Occasionally you see white people too, but again, their stories are very one-note and all about one particular thing white people do–say, listen to Walkmans. Every white person (male or female) has headphones for an outdated music technology around their neck at all times.

You basically never see straight characters, and when you do, they’re always shouting about being straight and generally making fools of themselves.

And what you basically never EVER see is a straight white male. In fact, people in your games and movies are always talking about how gross straight white males are–constantly demeaning them, taunting others by calling them straight white males, and even threatening to murder them for being not lesbian Asian women. And those times a game or film tries to be “edgy” by starring a straight white male character? They cast a lesbian Asian woman in the role.

Meanwhile, the lesbian female Asian characters are varied. Some are super strong and tough, some are super smart and witty, some are malevolent and unpredictable. They have nuance. They have depth. They explore the corners of human nature.

Everyone else? They’re pretty one note. They show that the writers didn’t even try to be sensitive to their cultures, but just went with stereotypes. Because that was easier.

Your characters in Baldur’s Gate? 90% lesbian Asian women, a couple black people (one male, one female) and a gay white dude. No straight white males. Because why would the game include straight white males? They have to be in there for a REASON, right?

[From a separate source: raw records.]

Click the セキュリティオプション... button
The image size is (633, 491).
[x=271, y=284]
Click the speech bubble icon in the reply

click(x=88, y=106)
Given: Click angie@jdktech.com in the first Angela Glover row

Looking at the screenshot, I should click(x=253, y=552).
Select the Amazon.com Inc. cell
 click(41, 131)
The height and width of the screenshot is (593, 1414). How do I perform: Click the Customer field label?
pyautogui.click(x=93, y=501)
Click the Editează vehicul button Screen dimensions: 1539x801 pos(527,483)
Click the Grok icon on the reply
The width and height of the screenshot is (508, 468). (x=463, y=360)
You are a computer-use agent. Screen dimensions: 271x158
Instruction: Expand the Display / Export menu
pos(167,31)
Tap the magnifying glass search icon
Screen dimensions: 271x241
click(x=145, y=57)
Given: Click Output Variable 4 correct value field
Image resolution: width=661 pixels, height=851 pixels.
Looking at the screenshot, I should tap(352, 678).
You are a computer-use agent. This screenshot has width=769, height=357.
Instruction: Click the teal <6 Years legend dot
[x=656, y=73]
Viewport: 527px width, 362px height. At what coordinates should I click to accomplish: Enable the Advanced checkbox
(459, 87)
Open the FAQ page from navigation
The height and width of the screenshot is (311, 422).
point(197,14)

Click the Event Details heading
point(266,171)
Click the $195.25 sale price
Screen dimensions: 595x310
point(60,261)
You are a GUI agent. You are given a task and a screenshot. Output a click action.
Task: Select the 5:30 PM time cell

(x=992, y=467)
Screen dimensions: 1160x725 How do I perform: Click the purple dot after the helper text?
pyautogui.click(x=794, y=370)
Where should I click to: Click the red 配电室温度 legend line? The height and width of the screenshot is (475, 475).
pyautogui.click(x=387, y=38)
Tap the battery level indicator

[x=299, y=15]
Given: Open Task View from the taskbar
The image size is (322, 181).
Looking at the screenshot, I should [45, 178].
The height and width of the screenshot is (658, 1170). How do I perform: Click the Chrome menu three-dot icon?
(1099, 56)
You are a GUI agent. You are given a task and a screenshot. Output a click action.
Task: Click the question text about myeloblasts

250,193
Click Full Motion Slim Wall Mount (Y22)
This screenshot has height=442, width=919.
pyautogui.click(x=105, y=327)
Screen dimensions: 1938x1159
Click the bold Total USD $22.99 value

Now say a Baldur’s Gate expansion comes along where LO-and-BEHOLD, there’s a straight white dude. He’s not obviously a straight white dude–you only realize he’s straight if you go into his dialogue tree–but he’s there. Living his life. Being who he is.

Finally, a character who looks like you. You, who haven’t had any characters who look like you in a D&D game before, and few anywhere at all.

Haven’t you earned that, at last? You, who’ve been playing these games loyally for years. Wouldn’t it be meaningful to you to see the designers and developers FINALLY try to include you in a meaningful way? To acknowledge you and your way of life–to embrace you as a worthwhile part of the audience?

That’s the reason to include trans characters. Because trans people play the game, and it’s not fair that you and I get to be the vast majority of the heroes and NPCs and villains, and they get no one.

Particularly when we’re talking about the Realms is a big sandbox. It’s big enough for everyone. We can share it.

* Note that I have absolutely nothing against lesbian Asian women. That was just the analogy I picked. It could be orcs, it could be dwarves, whatever.